Task material:
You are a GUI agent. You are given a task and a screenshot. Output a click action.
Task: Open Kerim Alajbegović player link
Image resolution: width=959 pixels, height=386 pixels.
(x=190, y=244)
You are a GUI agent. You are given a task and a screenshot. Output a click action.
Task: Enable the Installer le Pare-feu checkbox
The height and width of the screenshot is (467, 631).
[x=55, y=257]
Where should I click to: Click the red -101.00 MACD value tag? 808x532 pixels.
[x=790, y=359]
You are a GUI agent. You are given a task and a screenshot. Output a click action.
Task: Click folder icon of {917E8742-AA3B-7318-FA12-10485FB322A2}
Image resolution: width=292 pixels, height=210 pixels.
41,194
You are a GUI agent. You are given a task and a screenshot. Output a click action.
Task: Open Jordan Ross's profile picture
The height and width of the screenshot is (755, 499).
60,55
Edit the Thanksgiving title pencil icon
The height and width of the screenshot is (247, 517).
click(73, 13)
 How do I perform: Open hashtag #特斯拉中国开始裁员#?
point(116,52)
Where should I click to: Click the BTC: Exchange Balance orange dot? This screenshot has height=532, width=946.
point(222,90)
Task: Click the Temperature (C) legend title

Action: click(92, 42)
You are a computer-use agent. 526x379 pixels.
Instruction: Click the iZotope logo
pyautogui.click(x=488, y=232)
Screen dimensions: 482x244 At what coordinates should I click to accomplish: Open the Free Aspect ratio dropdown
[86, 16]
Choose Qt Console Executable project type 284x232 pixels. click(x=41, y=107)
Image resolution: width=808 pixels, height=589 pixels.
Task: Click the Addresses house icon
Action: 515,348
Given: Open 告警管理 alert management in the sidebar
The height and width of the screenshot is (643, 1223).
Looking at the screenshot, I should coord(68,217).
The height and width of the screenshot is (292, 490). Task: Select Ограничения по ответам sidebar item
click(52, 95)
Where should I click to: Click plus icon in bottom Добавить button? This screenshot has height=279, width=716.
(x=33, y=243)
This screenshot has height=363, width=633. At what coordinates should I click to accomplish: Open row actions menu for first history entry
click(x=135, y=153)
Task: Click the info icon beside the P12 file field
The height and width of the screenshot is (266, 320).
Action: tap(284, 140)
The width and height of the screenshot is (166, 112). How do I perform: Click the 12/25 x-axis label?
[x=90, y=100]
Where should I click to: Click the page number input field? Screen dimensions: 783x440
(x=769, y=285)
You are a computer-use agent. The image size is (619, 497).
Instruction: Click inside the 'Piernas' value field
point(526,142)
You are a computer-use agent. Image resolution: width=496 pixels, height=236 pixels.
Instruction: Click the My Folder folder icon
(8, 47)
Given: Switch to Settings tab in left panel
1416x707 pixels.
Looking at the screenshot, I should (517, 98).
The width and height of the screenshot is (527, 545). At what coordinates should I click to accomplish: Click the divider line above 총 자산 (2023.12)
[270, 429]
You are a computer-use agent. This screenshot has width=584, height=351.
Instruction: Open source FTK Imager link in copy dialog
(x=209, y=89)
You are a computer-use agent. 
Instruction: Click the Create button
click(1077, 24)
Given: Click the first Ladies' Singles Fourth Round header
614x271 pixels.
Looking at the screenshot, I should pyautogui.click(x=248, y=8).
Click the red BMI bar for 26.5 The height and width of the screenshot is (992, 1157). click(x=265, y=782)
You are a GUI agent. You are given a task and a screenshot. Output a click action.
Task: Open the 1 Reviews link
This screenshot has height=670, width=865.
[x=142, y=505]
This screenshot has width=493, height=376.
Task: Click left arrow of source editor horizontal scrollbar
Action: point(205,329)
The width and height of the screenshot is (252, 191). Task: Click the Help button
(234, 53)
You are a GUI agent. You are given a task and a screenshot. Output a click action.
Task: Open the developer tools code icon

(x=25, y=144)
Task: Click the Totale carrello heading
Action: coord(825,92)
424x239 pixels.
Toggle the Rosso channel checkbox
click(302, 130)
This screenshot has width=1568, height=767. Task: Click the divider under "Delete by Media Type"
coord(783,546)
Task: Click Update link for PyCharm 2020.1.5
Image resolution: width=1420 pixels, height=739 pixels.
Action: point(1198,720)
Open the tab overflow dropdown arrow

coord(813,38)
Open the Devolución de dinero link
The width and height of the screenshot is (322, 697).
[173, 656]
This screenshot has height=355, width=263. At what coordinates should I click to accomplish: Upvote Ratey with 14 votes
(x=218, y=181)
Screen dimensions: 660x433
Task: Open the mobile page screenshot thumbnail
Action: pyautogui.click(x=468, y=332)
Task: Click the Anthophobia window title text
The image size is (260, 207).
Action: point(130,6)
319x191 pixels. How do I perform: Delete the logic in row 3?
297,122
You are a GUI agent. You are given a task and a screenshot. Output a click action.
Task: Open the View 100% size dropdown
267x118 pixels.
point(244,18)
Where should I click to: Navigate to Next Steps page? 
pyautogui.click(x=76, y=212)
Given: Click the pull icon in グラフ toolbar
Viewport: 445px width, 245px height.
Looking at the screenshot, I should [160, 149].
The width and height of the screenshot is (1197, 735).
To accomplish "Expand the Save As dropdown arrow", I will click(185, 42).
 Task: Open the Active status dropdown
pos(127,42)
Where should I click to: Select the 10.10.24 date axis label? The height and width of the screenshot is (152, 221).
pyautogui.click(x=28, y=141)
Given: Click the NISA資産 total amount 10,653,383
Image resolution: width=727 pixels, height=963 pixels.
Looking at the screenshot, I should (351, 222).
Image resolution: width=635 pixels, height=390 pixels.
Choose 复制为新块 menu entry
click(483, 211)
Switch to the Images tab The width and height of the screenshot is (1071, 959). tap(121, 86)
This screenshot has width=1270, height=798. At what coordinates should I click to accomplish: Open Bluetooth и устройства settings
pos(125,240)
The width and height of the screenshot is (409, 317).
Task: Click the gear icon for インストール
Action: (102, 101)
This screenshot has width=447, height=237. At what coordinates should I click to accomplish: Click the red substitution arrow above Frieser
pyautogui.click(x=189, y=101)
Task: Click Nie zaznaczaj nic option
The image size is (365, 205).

Exercise brief: Copy down each line in the entries that has the word "computer".

Answer:
You are a computer-use agent. 526x379 pixels.
You are a computer-use agent. The image size is (619, 497).
You are a computer-use agent. Image resolution: width=496 pixels, height=236 pixels.
You are a computer-use agent. This screenshot has width=584, height=351.
You are a computer-use agent. 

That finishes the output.